Several well-known EMG-based methods for estimating human muscle fatigue already exist in the literature. These methods are based on observing changes of EMG signal in frequency domain; such as mean amplitude and frequency of the spectrum (De Luca 1984). While this approach is straightforward for sustained constant muscular effort, the estimation can be difficult in dynamical tasks, such as collaborative sawing, where the effort is rapidly changing. To avoid this issue, we directly integrate the muscle activity value obtained from the EMG signal to estimate the fatigue.

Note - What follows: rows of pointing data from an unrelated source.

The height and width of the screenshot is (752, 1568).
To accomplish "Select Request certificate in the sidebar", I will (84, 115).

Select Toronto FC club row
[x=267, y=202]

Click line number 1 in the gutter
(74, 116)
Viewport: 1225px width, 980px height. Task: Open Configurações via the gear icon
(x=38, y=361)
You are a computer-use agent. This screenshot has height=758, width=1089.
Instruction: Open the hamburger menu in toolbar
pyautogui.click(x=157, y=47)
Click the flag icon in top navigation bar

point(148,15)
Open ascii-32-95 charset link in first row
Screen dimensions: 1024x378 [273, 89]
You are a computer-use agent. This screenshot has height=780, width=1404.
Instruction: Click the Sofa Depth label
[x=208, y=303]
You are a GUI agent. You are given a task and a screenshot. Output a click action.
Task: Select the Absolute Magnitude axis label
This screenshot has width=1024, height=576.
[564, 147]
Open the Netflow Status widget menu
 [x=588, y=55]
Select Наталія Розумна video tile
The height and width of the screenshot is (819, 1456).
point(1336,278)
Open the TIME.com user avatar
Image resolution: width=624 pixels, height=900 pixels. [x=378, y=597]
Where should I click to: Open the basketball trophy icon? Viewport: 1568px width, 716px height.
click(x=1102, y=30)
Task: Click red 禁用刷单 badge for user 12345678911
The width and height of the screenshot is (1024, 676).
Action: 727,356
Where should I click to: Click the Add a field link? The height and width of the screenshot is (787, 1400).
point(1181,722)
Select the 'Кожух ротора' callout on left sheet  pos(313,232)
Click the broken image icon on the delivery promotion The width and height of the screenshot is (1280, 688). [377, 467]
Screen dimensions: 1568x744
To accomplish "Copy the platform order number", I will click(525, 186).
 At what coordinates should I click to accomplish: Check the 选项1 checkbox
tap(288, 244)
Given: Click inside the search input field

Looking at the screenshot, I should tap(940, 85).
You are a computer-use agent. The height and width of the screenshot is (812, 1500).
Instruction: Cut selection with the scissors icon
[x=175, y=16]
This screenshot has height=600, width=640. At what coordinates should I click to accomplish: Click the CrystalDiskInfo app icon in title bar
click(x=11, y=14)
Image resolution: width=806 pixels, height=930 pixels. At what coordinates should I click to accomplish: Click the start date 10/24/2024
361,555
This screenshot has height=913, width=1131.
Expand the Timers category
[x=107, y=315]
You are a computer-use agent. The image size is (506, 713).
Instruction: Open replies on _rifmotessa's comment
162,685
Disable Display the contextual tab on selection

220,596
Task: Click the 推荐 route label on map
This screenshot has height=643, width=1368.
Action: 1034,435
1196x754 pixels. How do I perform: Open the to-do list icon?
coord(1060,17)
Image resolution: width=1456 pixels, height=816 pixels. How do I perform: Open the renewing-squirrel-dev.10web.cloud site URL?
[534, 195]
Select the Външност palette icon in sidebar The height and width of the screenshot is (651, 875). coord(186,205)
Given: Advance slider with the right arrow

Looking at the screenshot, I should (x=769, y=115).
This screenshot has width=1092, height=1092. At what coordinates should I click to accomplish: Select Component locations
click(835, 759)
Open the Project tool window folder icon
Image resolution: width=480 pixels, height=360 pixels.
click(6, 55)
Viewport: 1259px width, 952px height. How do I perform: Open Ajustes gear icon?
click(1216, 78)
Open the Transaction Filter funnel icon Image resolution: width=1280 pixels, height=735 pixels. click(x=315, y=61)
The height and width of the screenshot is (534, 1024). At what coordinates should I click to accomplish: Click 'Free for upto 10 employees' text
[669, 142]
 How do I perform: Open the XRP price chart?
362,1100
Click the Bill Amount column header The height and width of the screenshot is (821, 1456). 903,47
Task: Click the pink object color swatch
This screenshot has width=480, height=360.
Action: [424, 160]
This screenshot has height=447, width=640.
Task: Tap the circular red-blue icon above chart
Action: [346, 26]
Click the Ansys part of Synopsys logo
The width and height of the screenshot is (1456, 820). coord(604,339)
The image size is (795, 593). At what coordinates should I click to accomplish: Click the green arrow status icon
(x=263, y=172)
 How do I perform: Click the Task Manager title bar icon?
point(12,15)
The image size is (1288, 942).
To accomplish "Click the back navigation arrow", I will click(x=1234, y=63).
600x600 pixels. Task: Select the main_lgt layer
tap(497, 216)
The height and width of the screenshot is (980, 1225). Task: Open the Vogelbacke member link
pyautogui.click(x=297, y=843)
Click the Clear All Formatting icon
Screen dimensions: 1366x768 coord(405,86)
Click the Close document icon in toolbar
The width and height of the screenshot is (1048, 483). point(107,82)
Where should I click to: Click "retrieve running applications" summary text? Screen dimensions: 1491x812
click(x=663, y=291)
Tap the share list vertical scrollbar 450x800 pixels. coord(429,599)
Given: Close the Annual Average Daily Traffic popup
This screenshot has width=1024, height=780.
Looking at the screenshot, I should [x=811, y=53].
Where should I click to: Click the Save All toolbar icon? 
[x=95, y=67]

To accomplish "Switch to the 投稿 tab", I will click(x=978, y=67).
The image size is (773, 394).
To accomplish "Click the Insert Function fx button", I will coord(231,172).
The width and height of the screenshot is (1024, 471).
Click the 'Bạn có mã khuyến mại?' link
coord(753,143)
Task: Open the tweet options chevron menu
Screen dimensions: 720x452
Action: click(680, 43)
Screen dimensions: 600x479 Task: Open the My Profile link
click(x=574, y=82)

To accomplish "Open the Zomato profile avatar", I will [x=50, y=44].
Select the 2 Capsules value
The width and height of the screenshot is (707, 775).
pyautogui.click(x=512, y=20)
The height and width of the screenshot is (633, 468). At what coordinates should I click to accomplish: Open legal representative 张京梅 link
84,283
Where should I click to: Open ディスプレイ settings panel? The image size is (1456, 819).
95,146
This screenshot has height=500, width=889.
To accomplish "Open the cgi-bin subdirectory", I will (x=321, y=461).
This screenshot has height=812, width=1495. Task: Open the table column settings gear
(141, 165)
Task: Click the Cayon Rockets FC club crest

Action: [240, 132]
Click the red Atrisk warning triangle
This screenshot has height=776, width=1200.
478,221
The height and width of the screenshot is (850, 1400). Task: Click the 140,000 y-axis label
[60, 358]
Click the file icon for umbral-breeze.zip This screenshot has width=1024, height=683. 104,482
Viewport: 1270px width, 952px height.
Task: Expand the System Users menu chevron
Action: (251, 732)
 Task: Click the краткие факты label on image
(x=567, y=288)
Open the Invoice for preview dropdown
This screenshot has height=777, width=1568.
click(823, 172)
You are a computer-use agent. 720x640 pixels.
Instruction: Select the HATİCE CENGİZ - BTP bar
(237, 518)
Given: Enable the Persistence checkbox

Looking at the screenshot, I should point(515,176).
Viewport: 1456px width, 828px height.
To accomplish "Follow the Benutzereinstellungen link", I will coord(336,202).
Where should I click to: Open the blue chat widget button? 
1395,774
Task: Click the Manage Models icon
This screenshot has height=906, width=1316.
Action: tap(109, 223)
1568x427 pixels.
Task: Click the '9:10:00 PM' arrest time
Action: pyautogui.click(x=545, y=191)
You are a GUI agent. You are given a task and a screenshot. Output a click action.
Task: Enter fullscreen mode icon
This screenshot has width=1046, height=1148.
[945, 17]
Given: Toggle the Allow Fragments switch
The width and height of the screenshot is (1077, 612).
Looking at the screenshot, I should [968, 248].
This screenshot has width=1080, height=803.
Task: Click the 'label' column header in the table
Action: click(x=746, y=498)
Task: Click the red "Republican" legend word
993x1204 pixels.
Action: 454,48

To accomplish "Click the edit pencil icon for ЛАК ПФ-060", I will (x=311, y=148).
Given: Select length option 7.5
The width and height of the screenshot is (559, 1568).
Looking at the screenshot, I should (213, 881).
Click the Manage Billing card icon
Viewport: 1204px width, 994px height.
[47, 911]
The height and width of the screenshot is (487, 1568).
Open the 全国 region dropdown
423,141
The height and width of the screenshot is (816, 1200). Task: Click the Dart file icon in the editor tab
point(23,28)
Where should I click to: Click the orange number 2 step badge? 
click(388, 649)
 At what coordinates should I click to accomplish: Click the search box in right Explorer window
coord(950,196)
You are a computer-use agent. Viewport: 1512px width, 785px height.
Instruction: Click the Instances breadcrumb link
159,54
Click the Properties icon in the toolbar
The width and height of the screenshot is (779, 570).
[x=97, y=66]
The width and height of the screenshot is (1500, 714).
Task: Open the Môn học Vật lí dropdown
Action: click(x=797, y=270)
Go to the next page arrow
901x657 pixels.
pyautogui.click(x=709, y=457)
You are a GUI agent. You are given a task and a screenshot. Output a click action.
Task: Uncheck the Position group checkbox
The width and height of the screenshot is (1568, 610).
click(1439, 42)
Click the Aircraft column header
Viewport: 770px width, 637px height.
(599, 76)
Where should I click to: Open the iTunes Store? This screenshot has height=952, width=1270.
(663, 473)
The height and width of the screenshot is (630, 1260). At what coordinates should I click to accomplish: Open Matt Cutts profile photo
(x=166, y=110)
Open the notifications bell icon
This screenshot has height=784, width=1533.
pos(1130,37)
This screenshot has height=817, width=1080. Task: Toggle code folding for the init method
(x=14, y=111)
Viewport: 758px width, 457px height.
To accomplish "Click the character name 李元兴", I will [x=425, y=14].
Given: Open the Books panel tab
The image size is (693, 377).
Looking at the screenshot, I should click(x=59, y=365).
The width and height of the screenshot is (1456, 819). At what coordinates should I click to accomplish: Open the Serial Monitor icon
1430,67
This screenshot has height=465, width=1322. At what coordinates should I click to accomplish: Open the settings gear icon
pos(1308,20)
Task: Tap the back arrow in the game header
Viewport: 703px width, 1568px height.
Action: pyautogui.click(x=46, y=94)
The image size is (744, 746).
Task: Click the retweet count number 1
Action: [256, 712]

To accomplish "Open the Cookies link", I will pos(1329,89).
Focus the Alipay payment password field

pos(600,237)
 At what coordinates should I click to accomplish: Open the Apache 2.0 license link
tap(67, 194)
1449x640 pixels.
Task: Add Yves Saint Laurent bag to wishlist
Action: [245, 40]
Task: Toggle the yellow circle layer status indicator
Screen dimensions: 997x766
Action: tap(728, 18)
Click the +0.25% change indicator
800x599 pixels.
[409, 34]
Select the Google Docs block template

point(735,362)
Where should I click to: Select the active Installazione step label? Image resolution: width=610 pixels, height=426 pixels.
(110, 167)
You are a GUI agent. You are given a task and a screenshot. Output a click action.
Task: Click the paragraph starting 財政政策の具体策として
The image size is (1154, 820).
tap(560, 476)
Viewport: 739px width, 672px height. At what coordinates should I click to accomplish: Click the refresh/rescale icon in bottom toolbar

Our human fatigue model was inspired by RC circuit dynamics. The fatigue of a certain muscle increases according to the first-order dynamics based on the current effort of the muscle, which is estimated through EMG, and the capacity of the muscle in terms of endurance, which is specific to an individual muscle. We defined the muscle fatigue estimation model with the following first-order system of differential equations

$$\begin{aligned} \frac{dV_i(t)}{dt}&= {\left\{ \begin{array}{ll} \big (1-V_i(t)\big )\frac{G_i(t)}{C_{Fi}} &{}\quad \text {if } A_i(t) \ge A_{th}\\ -V_i(t)\frac{R}{C_{Fi}} &{}\quad \text {if } A_i(t) < A_{th} \end{array}\right. }, \end{aligned}$$
(10)
$$\begin{aligned} G_i(t)&= A_i(t), \end{aligned}$$
(11)

where \(V_i \in [0 1]\) represents the fatigue index, \(G_i\) is parameter that represents the current effort dynamics, \(C_{Fi}\) is fatigue-related capacity of the given muscle i and R is recovery rate. The recovery rate defines how fast the muscle can recover the strength after the fatigue. We selected a conservative value \(R=0.5\) for our experiments. Alternatively, the recovery rate can be obtained from the literature (Ma et al. 2010). Muscle activity threshold \(A_{th}\) determines the use of either fatigue or recovery mode. Parameters \(C_{Fi}\) and R encode human muscle specifics in terms of fatigue and recovery and should be tuned based on the individual subject and muscles used in the given task. The higher the parameter \(C_F\) is, the more effort G over time it takes for the fatigue to take effect.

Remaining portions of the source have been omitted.